Não lembrou? Deixe eu ajudar:

“Amigo, a humanidade tá aqui na humildade tentando agradar, cozinhando nossos strogonoff, consertando o trinco da porta, batendo prego pra pendurar quadro. O senhor poderia por favor parar de ser isso tudo?”

“Aí o senhor me vem construir uma casa pros filhos do tamanho da minha casa, ao mesmo tempo que cozinhava um pato ao molho de pétalas da Atlântida e depois de ter feito crochê ao mesmo tempo que refinava o ouro do colar que vai fazer pra sua esposa. Rodrigo, pare. Você está me atrapalhando”

Mas o que o Rodrigo Hilbert tem a ver com tudo isso?

Este é um exemplo extremo – e, por mais incrível que pareça, real – de como anos de entretenimento podem mudar as noções coletivas de certo e errado.
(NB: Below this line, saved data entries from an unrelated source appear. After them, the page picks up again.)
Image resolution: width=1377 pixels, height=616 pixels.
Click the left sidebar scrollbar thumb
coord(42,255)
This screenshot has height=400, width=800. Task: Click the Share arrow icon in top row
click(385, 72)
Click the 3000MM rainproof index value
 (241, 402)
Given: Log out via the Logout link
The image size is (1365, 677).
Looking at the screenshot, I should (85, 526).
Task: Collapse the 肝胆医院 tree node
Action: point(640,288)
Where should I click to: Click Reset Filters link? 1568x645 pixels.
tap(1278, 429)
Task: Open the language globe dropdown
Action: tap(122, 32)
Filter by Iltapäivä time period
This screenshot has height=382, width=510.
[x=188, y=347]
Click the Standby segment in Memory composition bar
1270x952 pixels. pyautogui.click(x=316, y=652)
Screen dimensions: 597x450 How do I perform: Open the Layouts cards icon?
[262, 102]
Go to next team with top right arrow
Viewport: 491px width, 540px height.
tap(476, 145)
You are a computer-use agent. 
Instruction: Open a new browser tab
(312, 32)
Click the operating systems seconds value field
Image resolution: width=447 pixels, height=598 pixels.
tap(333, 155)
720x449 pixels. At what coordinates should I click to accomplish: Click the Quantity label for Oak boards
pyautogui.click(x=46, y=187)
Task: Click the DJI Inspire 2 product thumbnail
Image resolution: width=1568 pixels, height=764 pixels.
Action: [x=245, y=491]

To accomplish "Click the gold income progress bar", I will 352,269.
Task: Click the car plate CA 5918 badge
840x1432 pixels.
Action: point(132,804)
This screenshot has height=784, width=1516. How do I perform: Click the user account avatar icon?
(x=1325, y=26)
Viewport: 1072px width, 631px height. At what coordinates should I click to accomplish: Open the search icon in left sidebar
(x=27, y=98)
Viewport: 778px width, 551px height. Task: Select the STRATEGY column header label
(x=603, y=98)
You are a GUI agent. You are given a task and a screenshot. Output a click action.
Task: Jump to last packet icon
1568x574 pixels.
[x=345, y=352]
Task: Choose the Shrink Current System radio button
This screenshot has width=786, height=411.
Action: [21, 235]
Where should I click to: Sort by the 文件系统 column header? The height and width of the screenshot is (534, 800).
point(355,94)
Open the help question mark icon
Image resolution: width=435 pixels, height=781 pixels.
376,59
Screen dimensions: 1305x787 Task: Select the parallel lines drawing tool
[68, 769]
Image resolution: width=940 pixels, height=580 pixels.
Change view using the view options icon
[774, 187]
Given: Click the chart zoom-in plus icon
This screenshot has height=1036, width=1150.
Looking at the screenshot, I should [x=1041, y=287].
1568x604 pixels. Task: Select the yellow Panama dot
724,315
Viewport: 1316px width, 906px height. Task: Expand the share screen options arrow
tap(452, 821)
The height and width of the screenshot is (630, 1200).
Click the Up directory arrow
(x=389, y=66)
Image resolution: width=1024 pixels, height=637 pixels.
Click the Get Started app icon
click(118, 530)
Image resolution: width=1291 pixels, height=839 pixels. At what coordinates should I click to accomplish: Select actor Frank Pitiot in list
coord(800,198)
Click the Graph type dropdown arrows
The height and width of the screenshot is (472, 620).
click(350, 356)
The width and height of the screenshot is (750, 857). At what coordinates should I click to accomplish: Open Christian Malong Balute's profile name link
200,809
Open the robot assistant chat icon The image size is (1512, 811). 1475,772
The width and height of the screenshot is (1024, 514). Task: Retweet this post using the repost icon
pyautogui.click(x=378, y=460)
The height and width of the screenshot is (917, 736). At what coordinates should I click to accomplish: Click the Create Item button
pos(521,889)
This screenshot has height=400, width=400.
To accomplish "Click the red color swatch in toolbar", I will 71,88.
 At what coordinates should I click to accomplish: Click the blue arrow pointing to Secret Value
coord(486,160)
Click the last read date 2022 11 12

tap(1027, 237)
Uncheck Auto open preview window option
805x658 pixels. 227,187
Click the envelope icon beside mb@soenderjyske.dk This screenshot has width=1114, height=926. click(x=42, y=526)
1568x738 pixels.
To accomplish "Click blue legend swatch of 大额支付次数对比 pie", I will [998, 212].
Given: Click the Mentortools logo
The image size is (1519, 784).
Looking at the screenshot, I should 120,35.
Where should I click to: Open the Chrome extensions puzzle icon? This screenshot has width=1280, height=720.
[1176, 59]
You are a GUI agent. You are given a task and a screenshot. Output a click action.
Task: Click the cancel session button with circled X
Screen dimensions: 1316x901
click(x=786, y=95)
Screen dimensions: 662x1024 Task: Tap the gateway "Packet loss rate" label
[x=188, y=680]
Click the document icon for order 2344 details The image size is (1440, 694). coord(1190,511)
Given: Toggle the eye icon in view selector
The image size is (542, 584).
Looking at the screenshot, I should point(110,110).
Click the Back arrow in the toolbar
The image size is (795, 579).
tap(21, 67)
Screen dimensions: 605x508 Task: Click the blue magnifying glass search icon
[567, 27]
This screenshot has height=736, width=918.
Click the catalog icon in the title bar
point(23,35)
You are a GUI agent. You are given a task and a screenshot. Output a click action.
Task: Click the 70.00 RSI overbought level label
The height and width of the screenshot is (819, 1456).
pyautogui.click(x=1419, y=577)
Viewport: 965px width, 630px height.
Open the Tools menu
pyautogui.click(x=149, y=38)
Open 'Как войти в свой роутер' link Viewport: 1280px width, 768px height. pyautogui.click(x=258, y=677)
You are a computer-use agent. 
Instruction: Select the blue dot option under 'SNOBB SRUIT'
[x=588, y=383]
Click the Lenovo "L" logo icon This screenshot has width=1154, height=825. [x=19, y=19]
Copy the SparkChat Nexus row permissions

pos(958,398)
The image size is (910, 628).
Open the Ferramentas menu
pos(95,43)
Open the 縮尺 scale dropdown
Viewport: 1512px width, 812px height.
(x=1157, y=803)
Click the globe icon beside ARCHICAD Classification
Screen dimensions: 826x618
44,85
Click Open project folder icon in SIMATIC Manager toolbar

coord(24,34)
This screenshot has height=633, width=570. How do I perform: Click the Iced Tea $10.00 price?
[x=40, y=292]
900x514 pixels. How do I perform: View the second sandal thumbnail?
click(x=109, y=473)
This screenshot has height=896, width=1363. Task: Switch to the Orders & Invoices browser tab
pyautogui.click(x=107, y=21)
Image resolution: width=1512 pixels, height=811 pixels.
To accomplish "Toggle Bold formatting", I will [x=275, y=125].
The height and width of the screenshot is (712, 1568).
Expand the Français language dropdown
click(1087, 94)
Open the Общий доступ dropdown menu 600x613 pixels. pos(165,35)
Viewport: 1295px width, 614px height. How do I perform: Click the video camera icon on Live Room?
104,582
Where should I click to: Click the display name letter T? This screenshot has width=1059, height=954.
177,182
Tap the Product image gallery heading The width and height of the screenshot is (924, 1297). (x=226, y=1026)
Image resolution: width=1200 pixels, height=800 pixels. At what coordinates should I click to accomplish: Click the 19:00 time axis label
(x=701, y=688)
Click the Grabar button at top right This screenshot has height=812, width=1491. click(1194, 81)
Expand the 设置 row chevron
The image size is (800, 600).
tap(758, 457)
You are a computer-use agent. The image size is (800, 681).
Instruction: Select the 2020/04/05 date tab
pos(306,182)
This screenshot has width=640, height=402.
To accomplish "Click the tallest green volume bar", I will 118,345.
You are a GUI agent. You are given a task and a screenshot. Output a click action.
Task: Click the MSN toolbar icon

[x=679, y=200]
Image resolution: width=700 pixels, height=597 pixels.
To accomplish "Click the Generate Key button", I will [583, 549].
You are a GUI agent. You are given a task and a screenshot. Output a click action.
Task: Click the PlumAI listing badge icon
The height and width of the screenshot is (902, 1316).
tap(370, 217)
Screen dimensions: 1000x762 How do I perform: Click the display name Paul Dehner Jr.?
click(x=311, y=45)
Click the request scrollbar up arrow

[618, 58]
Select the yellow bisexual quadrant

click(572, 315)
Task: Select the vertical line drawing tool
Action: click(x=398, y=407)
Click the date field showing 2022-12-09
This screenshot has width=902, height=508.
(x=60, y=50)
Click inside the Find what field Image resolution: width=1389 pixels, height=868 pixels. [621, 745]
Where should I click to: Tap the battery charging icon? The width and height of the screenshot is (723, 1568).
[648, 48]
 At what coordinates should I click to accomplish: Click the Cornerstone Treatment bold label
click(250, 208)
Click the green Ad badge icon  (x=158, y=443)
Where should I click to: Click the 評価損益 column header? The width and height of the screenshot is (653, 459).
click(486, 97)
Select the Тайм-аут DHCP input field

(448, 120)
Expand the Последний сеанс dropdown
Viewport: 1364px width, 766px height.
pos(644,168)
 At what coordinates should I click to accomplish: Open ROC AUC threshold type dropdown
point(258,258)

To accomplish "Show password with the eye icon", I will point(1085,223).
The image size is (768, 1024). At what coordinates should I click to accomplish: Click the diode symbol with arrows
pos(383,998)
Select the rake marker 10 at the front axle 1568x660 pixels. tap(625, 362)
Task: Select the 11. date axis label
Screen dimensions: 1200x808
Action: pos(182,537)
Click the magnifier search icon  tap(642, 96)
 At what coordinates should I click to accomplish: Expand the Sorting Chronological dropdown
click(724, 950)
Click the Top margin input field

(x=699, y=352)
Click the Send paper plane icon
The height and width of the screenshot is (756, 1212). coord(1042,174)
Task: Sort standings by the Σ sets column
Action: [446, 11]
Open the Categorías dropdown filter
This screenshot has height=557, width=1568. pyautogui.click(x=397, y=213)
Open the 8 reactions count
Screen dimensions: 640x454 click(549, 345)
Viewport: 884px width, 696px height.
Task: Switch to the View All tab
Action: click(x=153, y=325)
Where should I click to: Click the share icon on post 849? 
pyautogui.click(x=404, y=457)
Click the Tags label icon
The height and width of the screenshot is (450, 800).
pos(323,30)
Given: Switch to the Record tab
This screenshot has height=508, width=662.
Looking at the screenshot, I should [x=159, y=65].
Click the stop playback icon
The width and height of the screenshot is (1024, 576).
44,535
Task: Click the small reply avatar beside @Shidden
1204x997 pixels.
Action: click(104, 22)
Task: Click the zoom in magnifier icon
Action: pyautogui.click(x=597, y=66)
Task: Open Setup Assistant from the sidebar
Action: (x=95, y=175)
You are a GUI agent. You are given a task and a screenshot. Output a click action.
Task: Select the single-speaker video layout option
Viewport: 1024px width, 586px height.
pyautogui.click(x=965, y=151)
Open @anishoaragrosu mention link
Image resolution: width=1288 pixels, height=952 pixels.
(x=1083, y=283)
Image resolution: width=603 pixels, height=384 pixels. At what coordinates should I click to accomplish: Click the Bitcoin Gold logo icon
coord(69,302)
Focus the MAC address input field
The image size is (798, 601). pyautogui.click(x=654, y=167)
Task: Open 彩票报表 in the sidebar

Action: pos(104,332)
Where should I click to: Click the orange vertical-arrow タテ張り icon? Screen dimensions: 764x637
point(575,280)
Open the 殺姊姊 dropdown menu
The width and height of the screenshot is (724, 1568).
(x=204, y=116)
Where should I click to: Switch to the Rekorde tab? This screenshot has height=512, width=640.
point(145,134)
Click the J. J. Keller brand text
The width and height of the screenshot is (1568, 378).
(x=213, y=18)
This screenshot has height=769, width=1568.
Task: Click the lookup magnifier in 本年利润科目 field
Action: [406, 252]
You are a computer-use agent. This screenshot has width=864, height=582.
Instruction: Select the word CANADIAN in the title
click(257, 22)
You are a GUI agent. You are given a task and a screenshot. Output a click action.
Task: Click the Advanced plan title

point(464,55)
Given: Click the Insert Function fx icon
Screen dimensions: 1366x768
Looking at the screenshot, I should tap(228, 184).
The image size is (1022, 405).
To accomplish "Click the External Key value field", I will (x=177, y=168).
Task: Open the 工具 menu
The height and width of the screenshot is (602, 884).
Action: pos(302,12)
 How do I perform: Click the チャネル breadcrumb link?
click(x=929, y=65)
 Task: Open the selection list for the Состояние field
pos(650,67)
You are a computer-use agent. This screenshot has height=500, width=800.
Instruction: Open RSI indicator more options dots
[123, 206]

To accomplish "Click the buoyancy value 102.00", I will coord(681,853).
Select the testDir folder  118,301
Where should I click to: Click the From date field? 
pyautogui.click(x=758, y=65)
Não, Os Simpsons não nos ensinaram que a preguiça é recompensada (e eu duvido que alguém prenda Elton John numa gaiola), mas tornou socialmente aceitáveis os padrões relapsos do homem de meia-idade, expondo-os à exaustão em horário nobre sobre diferentes roupagens. Uma brincadeira que, de 1989 pra cá, foi ficando séria. É possível, até provável, que a maioria das pessoas veja a indignação contra Rodrigo Hilbert como uma grande brincadeira, mas sempre existirá alguém que concordará com aquilo que se diz em lugar daquilo que se quer dizer. Não por acaso, os Estados Unidos colocaram um grande Homer Simpson na Casa Branca.

Duas lições podem ser tiradas disso tudo: uma é sempre questionar a mensagem intrínseca em tudo, não se limitando à literalidade das coisas. Pergunte-se sempre “o que isso quer dizer?”, sob risco de tomar uma zombaria ao seu estilo de vida por um tapinha nas costas. A outra é lavar a maldita louça. Sua mão não vai cair por isso, pode acreditar.